Past is present In the Future, as Black Mountain grind out some guitar-god retro-rock. The five-piece may hail from Vancouver, British Columbia, but their sound is all southern-fried seventies. Black Mountain got a lot of attention off their self-titled debut in 2005 (making Amazon.com’s ‘Top 100 Editor’s Picks), and now they follow it up with In the Future, where the thrash gets turned up a notch.

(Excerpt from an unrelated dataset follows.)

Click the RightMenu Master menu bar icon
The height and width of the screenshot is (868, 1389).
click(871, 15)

Future opens on really its best track, single “Stormy High”. This Confederate guitar-rock procession burns on its march like no one since Sherman, and possesses just the right amount of knowing attitude. Things go more epic on the almost as sweet second song “Angels”; slow and tragic, it also has a nice big effect. Black Mountain does twist the AM dial somewhat on the record, employing more of a Sawyer-on-Lost southern smarm charm with “Wucan”, and a high strum on “Stay Free” (also featured on the Spiderman 3 soundtrack). Amber Webber takes over vocals from frontman Stephen McBean on “Evil Ways”, playing rock goddess diva to a high-but-dark ‘demon rock’ effect, while there’s a jungle drumming plus guitar wail on “Wild Wind”.
Sometimes, though, Black Mountain varies things too much, as in when they do it during a song. “Tyrants” begins with a driving guitar jam, then into a slow, big grind, before a loud grind and a quiet restrain at the end, all inducing a bit of a headache. But that’s nothing compared to the seventeen-minute-long “Bright Lights”, which goes everywhere from a slow procession to a stripped echo, hard rock to haunting keys; Lord does it go on.

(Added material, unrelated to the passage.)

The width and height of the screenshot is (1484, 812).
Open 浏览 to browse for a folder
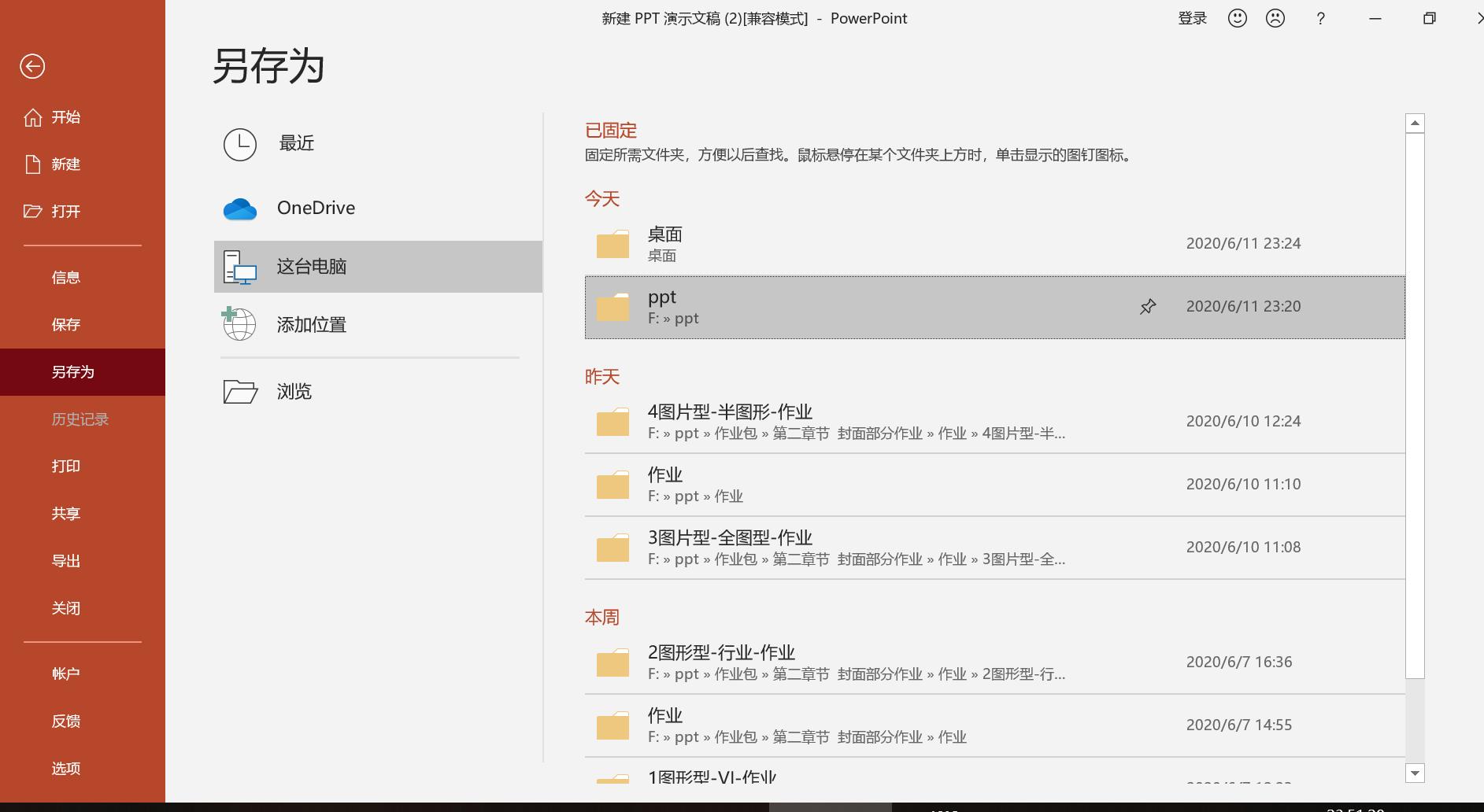tap(294, 391)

The influences are obvious, and, to Black Mountain’s credit, they don’t hide them, but flaunt them. And this isn’t some blind devotion to an idealized Me Decade: in their day jobs, three of the five members of the group work helping the homeless near Vancouver’s Main & Hastings, the so-called ‘heroin capital of Canada’; there’s no illusions about the ‘real’ black mountains of those days. So take In the Future when you want your seventies without the hangover.